Negative cycle in cost network$$(G_c)$$ are cycle with sum of costs of all the edges in the cycle is negative. They can be detected using Bellman Ford algorithm. They should be eliminated because, practically, flow through such cycles cannot be allowed. Consider a negative cost cycle, if at all flow has to pass through this cycle, the total cost is always reducing for every cycle completed. And so would result in an infinite loop in desire of minimizing the total cost. So, whenever a cost network includes a negative cycle, it implies, the cost can further be minimized (By flowing through other side of cycle instead of the side currently considered). A negative cycle once detected are removed by flowing a bottleneck capacity through all the edges in the cycle.

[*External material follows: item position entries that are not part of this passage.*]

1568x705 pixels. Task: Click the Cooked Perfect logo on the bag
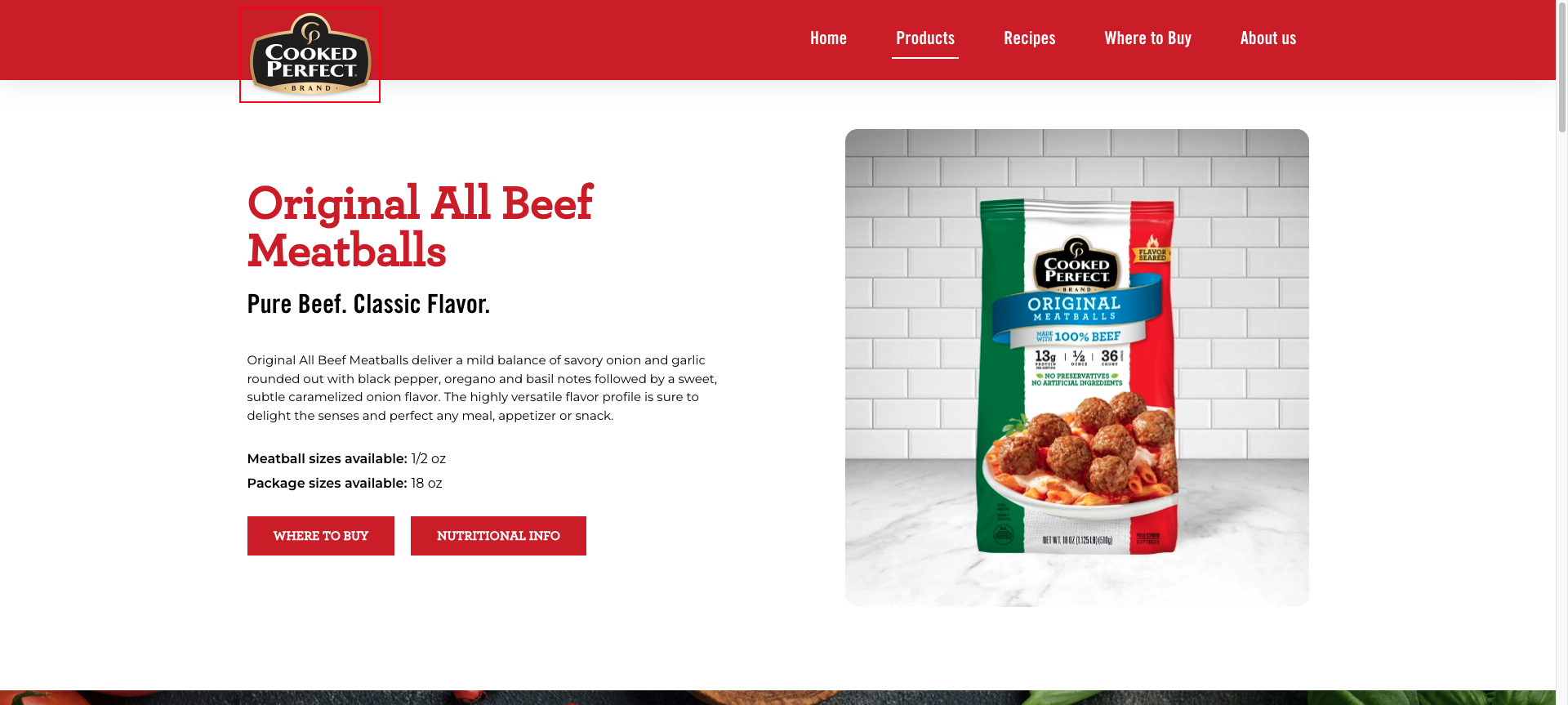1076,265
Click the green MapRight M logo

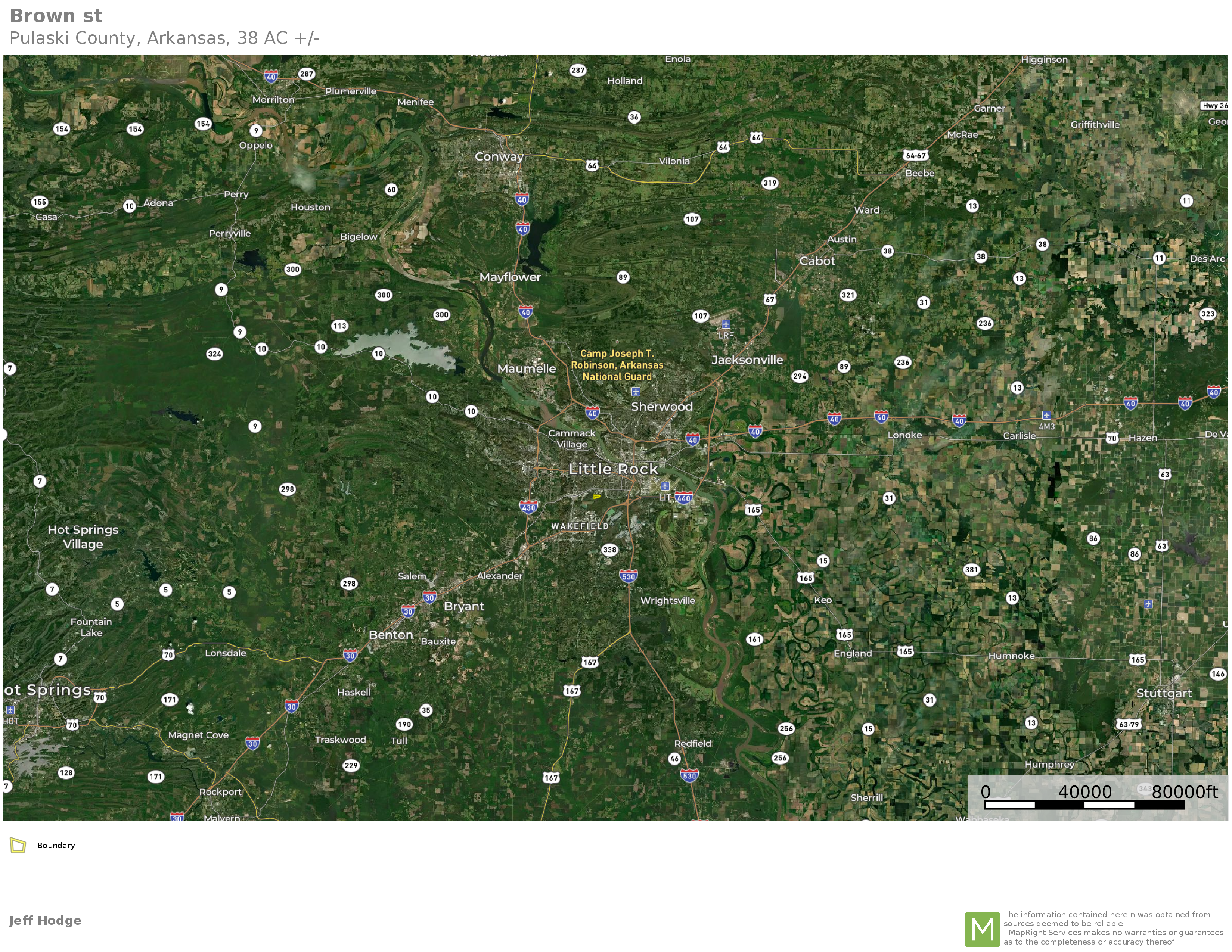[982, 929]
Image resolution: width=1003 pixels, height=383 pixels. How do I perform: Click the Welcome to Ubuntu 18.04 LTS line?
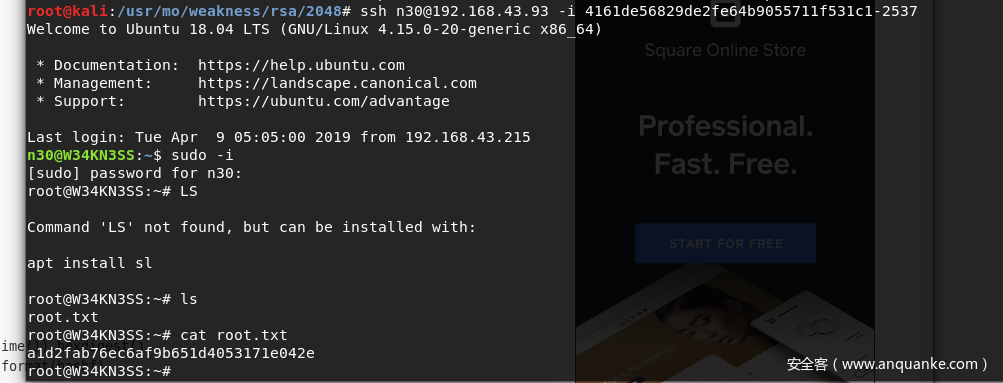pyautogui.click(x=315, y=29)
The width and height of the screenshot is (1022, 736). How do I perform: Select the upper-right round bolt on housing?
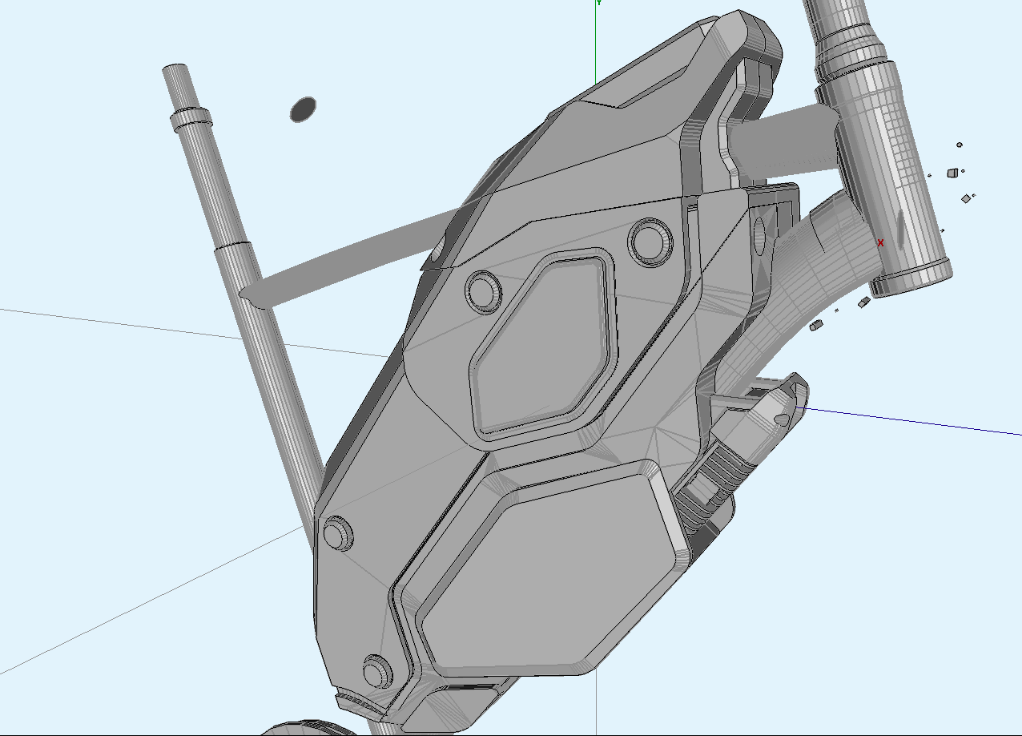(x=649, y=241)
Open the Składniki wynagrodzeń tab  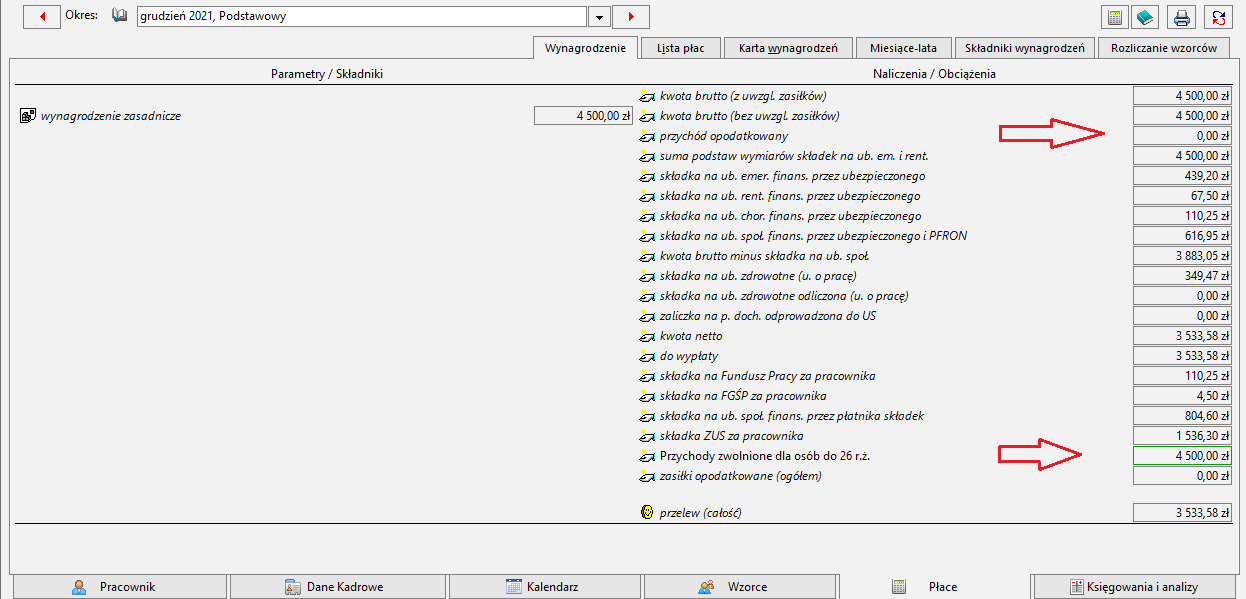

There are various applications of minimum cost flow problem. One of which is solving the minimum weighted bipartite matching. Bipartite graph$$(B)$$ is a graph whose nodes can be divided into two disjoint sets$$(P$$ and $$Q)$$ and all the edges of graph joins a node in $$P$$ to node in $$Q$$. Matching means that no two edges in final flow touch each other(share common node). It can be considered as a multi-source multi-destination graph. Convert such graphs to single source and single destination by creating a source node $$S$$ and join all nodes in set $$P$$ with $$S$$ and a destination node $$T$$ and join all nodes in set $$Q$$ with $$T$$. Now, above algorithm can be applied to find min cost max flow in graph $$B$$.

**Hungarian Algorithm:**

A variant of weighted bipartite matching problem is known as assignment problem. In simple terms, assignment problem can be described as having $$N$$ jobs and $$N$$ workers, each worker does a job for particular cost. Also, each worker should be given only one job and each job should be assigned to only worker. This can be solved using Hungarian algorithm. Pseudocode for this problem is given below.

Input will be an $$N \times N$$ matrix showing cost charged by each worker for each job.

```
function: HungarianAlgorithm(Matrix C):
Copy C into X
for i from 1 to N:
subtract elements in row(i) of X with min(row(i))
for j from 1 to N:
subtract elements in column(j) of X with min(column(j))
L = minimum number of lines(horizontal or vertical) to join all 0s in X
while L != N:
M = minimum number among the cells that are not crossed by the lines
Subtract M from all the cells that are not crossed by lines
Add M to all cells that have intersection of lines
L = minimum number of lines(horizontal or vertical) to join all 0s in X
return FindMinCost(X,C)
```

FindMinCost does an optimal selection of $$0$$s in matrix $$X$$ such that $$N$$ cells are selected and non of them lie in same row or column. The values in cells in $$C$$ corresponding to selected cells in $$X$$, are added and are returned as answer for minimum cost that is to be calculated.